Two weeks ago word came out of Garden State Race Track that Swaps had suffered two linear fractures of the cannon bone in his left hind leg. Five days later, his leg encased in a cast, Swaps lashed out against the side of his stall in Barn Q, and in so doing he extended the break the length of the bone. In many a similar occurrence to a horse of lesser renown and lesser value (Swaps is insured by Lloyds of London for $1 million), there would have been no practical recourse but to destroy the animal. But Swaps's trainer, Meshach Tenney, and the attending veterinarians went calmly about rigging the special sling and harness which they had every reason to believe would not only alleviate most of the pain in the leg but would also provide Swaps with practically his only chance for complete recovery.

With Tenney marking time attentively in the same stall with him, Swaps has so far been a model patient despite the fact that he is unable to move more than six inches fore or aft. Tenney talks occasionally to his patient to quiet him down, but in general, describes Swaps "as cheerful as could be expected—a horse who reacts to his injury gracefully and with understanding and intelligence."

Trainer Tenney is still hopeful that if Swaps can get through the "sling" period (another five weeks) he may eventually race again. Even those horsemen who do not share his trainer's admirable optimism will be hoping for the next five weeks that Swaps survives his ordeal so that he can begin what should be a great stud career.

Meanwhile, in Lexington, Ky. last week, the man who lent Mish Tenney the sling that might save Swaps's life came to town on another mission. Sunny Jim Fitzsimmons (who hadn't used his special sling "for almost 10 years") took his last journey with Nashua and stood proudly by as his champion galloped in public for the last time. The ceremony put on at Keeneland Race Course was carried out with the dignity, good taste and good horses that are typical of Keeneland. Last Friday, for example, on the occasion of the first running of the $50,000-added Spinster for fillies and mares of 3, 4 and 5 years of age, the field included such established runners as Doubledogdare (Claiborne Farm's impressive winner), Delta, Levee, Oil Painting, Queen Hopeful and Searching. The following afternoon Claiborne came right back with Round Table to win the Breeders Futurity for 2-year-olds in a close decision from John A. Morris' Missile, who had earlier this summer been a stakes winner at Saratoga.
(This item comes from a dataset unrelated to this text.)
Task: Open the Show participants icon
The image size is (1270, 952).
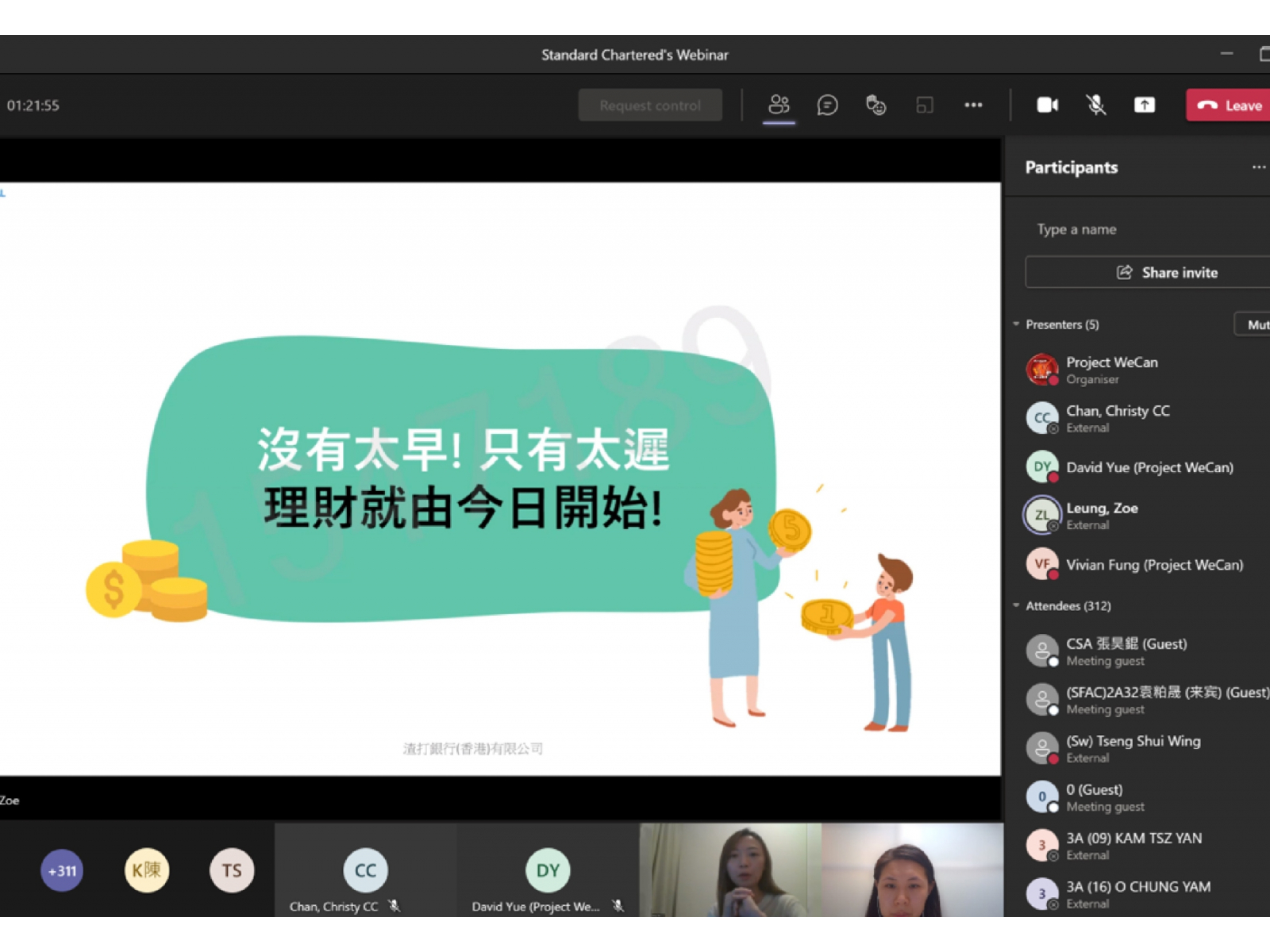Action: 779,105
This week the national racing interest centers again on Garden State. There, a few hundred feet from where Swaps will still be standing patiently, the best of the 2-year-olds still in training take dead aim on the winner's share of the world's richest horse race, the Garden State. I didn't see Federal Hill win last Saturday's trial at the same distance of a mile and a sixteenth over Calumet's Barbizon, but I do know this son of Cosmic Bomb is going to have to be very good to knock off the Futurity winner, Bold Ruler, in the big one. Some of the others expected to challenge are Amarullah, Nashville, Take Note, Mister Jive, Iron Liege and Barbizon himself. I'd like to see a comparatively small field in the Garden State to ensure the truest possible race. When the field becomes too bulky and unwieldy in a race in which the fight for position going into the first turn is so important, the final result is all too often decided by racing luck rather than by ability. If the field is big, however, and if Bold Ruler draws an outside post, I'll venture to predict that Sunny Jim will try to have him barreling out of the gate like a jet and to take the front end the whole way.